The labour market for professional footballers is frequently presented as one of the best-known examples of globalisation because of the high profile increase in the number of foreign footballers.

Yet research by LSE sociologist Dr Patrick McGovern finds that when it comes to buying foreign experience, English clubs prefer to shop close to home. Rather than become a truly global game, English football is merely adding a North European and Scandinavian flavour to its underlying mixture of Anglos and Celts.

In his analysis of 50 years of foreign signings, Dr McGovern concludes that: "Clubs recruit conservatively, with a clear tendency to hire those that most resemble domestic players (i.e. low risk foreigners). More specifically, the widely-cited trend of increasing diversity in player origins - more and more countries are represented in English football - masks an underlying trend in which the overwhelming majority of foreign players come from little more than a handful of countries."

His research reveals that:

* English clubs tend to draw heavily on those foreign sources that most resemble local sources in terms of language, style of football, culture and climate. The vast majority of overseas imports come from northern Europe (the Netherlands followed by Germany and, more recently, France), Scandinavia and English speaking parts of the British Commonwealth (Australia, Canada, the West Indies etc.).

* The most dramatic change over the past half century has been the decline in the number of players purchased from Scottish clubs. In fact, if Scottish players are considered as "foreign" we find that more non-English footballers were hired in the immediate Post-War era (1946-1955) than at any time since. Since then the recruitment of Scottish footballers has fallen dramatically to the point where it was overtaken in the mid-1990s by the importation of overseas players.

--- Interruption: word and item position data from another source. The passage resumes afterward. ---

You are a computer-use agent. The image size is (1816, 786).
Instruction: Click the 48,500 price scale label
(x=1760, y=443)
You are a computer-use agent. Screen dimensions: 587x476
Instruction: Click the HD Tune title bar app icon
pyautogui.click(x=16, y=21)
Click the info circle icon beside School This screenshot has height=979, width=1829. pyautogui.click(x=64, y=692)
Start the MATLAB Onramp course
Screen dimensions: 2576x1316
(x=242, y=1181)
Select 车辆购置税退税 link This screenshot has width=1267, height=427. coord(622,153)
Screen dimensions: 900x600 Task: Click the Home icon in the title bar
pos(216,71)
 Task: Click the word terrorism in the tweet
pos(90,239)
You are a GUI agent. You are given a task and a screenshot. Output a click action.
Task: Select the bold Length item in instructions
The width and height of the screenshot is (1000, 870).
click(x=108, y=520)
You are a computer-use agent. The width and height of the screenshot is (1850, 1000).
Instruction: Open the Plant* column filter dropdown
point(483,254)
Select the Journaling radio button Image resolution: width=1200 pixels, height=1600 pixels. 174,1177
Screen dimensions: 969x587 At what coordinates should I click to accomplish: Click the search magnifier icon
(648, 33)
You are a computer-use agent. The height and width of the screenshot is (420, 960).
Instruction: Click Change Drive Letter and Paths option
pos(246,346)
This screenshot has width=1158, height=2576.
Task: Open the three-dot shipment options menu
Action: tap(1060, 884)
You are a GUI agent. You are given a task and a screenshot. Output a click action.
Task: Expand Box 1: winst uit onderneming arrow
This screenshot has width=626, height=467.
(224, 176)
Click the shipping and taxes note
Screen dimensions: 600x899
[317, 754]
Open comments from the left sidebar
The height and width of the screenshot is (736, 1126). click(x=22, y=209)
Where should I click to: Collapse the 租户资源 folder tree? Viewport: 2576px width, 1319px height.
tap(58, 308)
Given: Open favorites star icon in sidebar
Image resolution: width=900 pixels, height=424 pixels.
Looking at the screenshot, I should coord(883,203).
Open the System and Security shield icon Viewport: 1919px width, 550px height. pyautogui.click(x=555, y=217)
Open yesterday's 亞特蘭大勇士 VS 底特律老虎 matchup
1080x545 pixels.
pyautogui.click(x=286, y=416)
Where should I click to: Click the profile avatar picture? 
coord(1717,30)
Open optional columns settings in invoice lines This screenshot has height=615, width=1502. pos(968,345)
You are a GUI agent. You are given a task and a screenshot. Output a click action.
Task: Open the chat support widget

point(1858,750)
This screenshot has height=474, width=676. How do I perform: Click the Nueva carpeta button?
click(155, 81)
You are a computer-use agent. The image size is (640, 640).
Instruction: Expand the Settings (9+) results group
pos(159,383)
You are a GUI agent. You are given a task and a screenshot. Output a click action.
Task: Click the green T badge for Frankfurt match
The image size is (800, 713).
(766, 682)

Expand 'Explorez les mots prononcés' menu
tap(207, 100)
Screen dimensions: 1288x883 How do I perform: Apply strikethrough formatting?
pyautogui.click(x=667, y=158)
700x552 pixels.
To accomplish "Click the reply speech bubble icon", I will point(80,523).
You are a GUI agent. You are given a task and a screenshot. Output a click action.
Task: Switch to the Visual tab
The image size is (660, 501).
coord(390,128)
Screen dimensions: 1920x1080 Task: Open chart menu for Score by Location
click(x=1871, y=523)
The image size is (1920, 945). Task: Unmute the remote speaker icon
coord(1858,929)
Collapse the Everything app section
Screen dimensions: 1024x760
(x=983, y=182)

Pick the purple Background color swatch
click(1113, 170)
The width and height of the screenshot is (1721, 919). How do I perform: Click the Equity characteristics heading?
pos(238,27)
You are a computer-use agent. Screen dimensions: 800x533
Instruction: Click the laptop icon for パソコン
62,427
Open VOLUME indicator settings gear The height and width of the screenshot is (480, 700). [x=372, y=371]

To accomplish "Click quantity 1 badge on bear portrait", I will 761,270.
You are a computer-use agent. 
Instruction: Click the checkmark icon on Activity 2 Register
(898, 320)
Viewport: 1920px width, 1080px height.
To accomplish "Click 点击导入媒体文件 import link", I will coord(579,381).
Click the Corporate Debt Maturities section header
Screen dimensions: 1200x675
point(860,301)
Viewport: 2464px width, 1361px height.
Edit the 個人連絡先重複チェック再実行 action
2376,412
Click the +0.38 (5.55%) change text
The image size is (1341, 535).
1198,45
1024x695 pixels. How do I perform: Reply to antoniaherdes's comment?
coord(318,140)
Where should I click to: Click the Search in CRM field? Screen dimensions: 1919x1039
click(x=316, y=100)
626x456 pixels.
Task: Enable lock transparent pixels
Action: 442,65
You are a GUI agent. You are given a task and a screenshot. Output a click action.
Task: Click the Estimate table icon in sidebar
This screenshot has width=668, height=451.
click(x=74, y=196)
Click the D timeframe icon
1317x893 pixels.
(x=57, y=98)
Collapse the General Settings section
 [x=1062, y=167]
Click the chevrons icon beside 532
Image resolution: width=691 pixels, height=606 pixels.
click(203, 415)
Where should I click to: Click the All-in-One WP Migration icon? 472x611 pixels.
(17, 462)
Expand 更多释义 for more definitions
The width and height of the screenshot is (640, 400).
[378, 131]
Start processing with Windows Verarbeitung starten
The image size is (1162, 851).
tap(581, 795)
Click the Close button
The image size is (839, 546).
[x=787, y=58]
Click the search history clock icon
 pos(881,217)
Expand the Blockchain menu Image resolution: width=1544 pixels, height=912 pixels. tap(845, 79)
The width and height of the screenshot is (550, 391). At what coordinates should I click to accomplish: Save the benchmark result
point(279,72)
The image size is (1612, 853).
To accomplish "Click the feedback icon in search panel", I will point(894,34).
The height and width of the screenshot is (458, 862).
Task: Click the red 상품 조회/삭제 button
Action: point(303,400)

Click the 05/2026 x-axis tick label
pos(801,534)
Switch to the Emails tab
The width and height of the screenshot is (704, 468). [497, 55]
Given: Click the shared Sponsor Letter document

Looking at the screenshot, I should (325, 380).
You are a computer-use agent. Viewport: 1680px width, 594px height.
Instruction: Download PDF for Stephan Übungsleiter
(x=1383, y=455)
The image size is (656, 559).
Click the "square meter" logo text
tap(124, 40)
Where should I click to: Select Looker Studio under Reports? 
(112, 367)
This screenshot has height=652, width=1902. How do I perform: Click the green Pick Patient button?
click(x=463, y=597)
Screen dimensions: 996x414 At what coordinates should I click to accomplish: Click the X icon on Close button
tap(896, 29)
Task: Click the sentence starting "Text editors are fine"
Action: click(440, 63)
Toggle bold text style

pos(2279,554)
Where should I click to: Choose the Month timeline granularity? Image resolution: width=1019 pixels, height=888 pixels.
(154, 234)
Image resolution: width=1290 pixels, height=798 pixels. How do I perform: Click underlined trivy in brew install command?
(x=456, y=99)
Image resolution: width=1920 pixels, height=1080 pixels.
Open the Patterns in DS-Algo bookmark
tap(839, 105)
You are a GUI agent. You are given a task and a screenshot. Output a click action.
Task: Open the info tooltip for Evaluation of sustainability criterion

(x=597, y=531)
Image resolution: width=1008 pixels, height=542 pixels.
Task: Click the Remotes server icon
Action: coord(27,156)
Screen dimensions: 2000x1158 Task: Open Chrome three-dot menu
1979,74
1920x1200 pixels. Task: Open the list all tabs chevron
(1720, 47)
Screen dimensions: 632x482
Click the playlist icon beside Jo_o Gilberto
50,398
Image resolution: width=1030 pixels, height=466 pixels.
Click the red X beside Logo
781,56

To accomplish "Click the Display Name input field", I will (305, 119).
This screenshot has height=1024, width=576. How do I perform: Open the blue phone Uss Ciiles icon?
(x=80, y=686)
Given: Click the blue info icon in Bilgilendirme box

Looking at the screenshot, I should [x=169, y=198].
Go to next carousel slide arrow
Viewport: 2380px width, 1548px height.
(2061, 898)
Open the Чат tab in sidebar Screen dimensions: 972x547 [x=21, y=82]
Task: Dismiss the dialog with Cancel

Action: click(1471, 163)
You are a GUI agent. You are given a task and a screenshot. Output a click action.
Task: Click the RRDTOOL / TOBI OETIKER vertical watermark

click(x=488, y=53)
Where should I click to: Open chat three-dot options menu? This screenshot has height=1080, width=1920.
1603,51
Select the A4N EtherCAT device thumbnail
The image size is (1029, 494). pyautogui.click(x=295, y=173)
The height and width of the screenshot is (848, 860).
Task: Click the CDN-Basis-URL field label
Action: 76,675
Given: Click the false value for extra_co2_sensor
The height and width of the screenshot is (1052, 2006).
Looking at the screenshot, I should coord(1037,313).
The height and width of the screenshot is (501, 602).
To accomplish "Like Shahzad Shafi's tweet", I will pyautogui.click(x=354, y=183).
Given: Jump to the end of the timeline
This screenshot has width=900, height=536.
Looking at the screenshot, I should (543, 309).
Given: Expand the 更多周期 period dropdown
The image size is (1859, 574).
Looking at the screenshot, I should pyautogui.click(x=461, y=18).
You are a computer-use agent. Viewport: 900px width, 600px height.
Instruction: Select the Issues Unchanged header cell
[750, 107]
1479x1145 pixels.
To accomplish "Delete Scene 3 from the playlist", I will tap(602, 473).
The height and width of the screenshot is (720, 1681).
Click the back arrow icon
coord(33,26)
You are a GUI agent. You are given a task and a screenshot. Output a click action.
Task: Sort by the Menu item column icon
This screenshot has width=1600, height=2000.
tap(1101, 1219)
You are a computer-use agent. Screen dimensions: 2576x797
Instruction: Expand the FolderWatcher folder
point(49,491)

* Players with more origins such as Africa or Latin America tend to be hired only after they have established reputations in other European leagues (e.g. Babayaro at Chelsea, previously at Anderlecht; Kanu at Arsenal, previously at Inter Milan and Ajax; Veron at Manchester United, previously at Lazio). Such risk averse behaviour is quite rational in a labour intensive industry where transfer fees and wages are by far the major costs.

* "Foreign" (i.e. non-English) managers tend to bring foreign players, especially from their country of origin. While Gerard Houllier and Arsene Wenger are probably the most well known contemporary examples the pattern is actually most firmly established among Scottish managers at English clubs who are twice as likely to import Scottish players as English managers. Consequently, the appointment of more overseas managers may bring the recruitment of overseas players to a new level (as they themselves act in a risk averse way by 'sticking to those they know').

* The largest elite clubs have hired almost two-thirds of all overseas players since the mid-1980s. Furthermore, only a handful of clubs have the resources to take the extra risk of hiring players directly from less-favoured sources (e.g. Latin America). This contrasts sharply with the recruitment of Scottish players from an earlier era, which was much more evenly distributed across clubs of all sizes.

Dr McGovern concludes: The hiring of overseas players has compounded inequality in playing resources and team performance, while adding a strong regional Northern European / Scandinavian flavour to English football."